▶ **ACTION ITEM**:
Your answer must be an exact copy of every record below.

▶ **PROVIDED RECORDS**:
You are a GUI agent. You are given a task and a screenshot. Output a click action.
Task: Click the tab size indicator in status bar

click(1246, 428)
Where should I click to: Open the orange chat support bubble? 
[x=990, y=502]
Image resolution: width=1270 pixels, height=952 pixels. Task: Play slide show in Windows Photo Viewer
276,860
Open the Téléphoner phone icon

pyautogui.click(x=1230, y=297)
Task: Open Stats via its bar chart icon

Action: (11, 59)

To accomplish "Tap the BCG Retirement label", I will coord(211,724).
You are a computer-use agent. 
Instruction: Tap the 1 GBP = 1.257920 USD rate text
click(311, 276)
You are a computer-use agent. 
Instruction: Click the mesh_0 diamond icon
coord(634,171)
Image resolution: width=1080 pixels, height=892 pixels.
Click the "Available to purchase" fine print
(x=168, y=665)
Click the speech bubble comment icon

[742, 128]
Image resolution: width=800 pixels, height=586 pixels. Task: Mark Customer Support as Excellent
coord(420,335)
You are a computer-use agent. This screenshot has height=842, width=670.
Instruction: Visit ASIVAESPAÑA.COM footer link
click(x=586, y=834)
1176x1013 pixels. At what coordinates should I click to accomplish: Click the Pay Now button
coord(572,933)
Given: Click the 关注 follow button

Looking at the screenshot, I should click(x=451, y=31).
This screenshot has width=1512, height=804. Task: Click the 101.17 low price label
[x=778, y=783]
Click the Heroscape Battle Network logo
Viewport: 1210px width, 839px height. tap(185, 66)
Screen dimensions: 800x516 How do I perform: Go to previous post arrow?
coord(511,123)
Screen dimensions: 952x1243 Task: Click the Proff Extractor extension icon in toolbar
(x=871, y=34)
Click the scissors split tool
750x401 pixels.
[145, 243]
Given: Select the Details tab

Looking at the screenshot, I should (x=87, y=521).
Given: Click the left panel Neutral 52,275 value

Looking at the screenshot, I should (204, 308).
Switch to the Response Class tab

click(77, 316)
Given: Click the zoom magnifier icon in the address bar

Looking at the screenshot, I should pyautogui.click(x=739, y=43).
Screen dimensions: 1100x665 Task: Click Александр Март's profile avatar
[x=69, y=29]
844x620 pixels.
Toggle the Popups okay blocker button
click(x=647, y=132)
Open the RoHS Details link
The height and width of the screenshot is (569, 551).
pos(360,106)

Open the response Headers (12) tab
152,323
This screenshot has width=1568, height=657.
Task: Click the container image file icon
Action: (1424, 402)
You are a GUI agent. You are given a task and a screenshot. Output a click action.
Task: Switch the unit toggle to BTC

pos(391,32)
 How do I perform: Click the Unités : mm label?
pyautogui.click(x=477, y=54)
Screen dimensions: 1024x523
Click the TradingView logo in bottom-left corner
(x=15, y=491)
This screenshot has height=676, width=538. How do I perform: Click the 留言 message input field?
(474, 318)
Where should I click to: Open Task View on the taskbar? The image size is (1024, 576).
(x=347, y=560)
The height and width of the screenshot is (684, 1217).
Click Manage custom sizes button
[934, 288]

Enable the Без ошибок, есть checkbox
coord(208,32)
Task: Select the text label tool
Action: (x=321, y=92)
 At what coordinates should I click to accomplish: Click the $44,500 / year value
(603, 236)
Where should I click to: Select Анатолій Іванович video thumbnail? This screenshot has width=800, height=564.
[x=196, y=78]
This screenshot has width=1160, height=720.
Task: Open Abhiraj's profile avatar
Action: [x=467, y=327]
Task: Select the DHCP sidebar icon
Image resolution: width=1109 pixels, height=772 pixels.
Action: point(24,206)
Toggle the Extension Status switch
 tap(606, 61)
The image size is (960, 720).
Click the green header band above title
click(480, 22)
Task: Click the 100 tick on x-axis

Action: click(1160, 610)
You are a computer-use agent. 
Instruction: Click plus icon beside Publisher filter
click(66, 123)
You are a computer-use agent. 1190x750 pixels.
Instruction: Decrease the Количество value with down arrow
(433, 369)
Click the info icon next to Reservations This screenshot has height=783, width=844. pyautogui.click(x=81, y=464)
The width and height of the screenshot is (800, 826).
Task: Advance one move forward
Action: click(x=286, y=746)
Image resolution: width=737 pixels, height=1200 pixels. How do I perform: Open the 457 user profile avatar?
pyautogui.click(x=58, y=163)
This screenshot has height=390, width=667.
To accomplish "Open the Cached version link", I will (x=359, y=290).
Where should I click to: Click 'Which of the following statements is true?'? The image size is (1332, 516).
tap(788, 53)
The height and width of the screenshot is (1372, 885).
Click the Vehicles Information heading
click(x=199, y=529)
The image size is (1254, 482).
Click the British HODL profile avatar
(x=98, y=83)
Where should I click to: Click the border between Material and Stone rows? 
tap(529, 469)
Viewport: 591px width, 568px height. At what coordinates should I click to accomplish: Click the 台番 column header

▶ **WRITTEN REPLY**:
You are a GUI agent. You are given a task and a screenshot. Output a click action.
Task: Click the tab size indicator in status bar

click(1246, 428)
Where should I click to: Open the orange chat support bubble? 
[x=990, y=502]
Image resolution: width=1270 pixels, height=952 pixels. Task: Play slide show in Windows Photo Viewer
276,860
Open the Téléphoner phone icon

pyautogui.click(x=1230, y=297)
Task: Open Stats via its bar chart icon

Action: (11, 59)

To accomplish "Tap the BCG Retirement label", I will coord(211,724).
You are a computer-use agent. 
Instruction: Tap the 1 GBP = 1.257920 USD rate text
click(311, 276)
You are a computer-use agent. 
Instruction: Click the mesh_0 diamond icon
coord(634,171)
Image resolution: width=1080 pixels, height=892 pixels.
Click the "Available to purchase" fine print
(x=168, y=665)
Click the speech bubble comment icon

[742, 128]
Image resolution: width=800 pixels, height=586 pixels. Task: Mark Customer Support as Excellent
coord(420,335)
You are a computer-use agent. This screenshot has height=842, width=670.
Instruction: Visit ASIVAESPAÑA.COM footer link
click(x=586, y=834)
1176x1013 pixels. At what coordinates should I click to accomplish: Click the Pay Now button
coord(572,933)
Given: Click the 关注 follow button

Looking at the screenshot, I should click(x=451, y=31).
This screenshot has width=1512, height=804. Task: Click the 101.17 low price label
[x=778, y=783]
Click the Heroscape Battle Network logo
Viewport: 1210px width, 839px height. tap(185, 66)
Screen dimensions: 800x516 How do I perform: Go to previous post arrow?
coord(511,123)
Screen dimensions: 952x1243 Task: Click the Proff Extractor extension icon in toolbar
(x=871, y=34)
Click the scissors split tool
750x401 pixels.
[145, 243]
Given: Select the Details tab

Looking at the screenshot, I should (x=87, y=521).
Given: Click the left panel Neutral 52,275 value

Looking at the screenshot, I should (204, 308).
Switch to the Response Class tab

click(77, 316)
Given: Click the zoom magnifier icon in the address bar

Looking at the screenshot, I should pyautogui.click(x=739, y=43).
Screen dimensions: 1100x665 Task: Click Александр Март's profile avatar
[x=69, y=29]
844x620 pixels.
Toggle the Popups okay blocker button
click(x=647, y=132)
Open the RoHS Details link
The height and width of the screenshot is (569, 551).
pos(360,106)

Open the response Headers (12) tab
152,323
This screenshot has width=1568, height=657.
Task: Click the container image file icon
Action: (1424, 402)
You are a GUI agent. You are given a task and a screenshot. Output a click action.
Task: Switch the unit toggle to BTC

pos(391,32)
 How do I perform: Click the Unités : mm label?
pyautogui.click(x=477, y=54)
Screen dimensions: 1024x523
Click the TradingView logo in bottom-left corner
(x=15, y=491)
This screenshot has height=676, width=538. How do I perform: Click the 留言 message input field?
(474, 318)
Where should I click to: Open Task View on the taskbar? The image size is (1024, 576).
(x=347, y=560)
The height and width of the screenshot is (684, 1217).
Click Manage custom sizes button
[934, 288]

Enable the Без ошибок, есть checkbox
coord(208,32)
Task: Select the text label tool
Action: (x=321, y=92)
 At what coordinates should I click to accomplish: Click the $44,500 / year value
(603, 236)
Where should I click to: Select Анатолій Іванович video thumbnail? This screenshot has width=800, height=564.
[x=196, y=78]
This screenshot has width=1160, height=720.
Task: Open Abhiraj's profile avatar
Action: [x=467, y=327]
Task: Select the DHCP sidebar icon
Image resolution: width=1109 pixels, height=772 pixels.
Action: point(24,206)
Toggle the Extension Status switch
 tap(606, 61)
The image size is (960, 720).
Click the green header band above title
click(480, 22)
Task: Click the 100 tick on x-axis

Action: click(1160, 610)
You are a computer-use agent. 
Instruction: Click plus icon beside Publisher filter
click(66, 123)
You are a computer-use agent. 1190x750 pixels.
Instruction: Decrease the Количество value with down arrow
(433, 369)
Click the info icon next to Reservations This screenshot has height=783, width=844. pyautogui.click(x=81, y=464)
The width and height of the screenshot is (800, 826).
Task: Advance one move forward
Action: click(x=286, y=746)
Image resolution: width=737 pixels, height=1200 pixels. How do I perform: Open the 457 user profile avatar?
pyautogui.click(x=58, y=163)
This screenshot has height=390, width=667.
To accomplish "Open the Cached version link", I will (x=359, y=290).
Where should I click to: Click 'Which of the following statements is true?'? The image size is (1332, 516).
tap(788, 53)
The height and width of the screenshot is (1372, 885).
Click the Vehicles Information heading
click(x=199, y=529)
The image size is (1254, 482).
Click the British HODL profile avatar
(x=98, y=83)
Where should I click to: Click the border between Material and Stone rows? 
tap(529, 469)
Viewport: 591px width, 568px height. At what coordinates should I click to accomplish: Click the 台番 column header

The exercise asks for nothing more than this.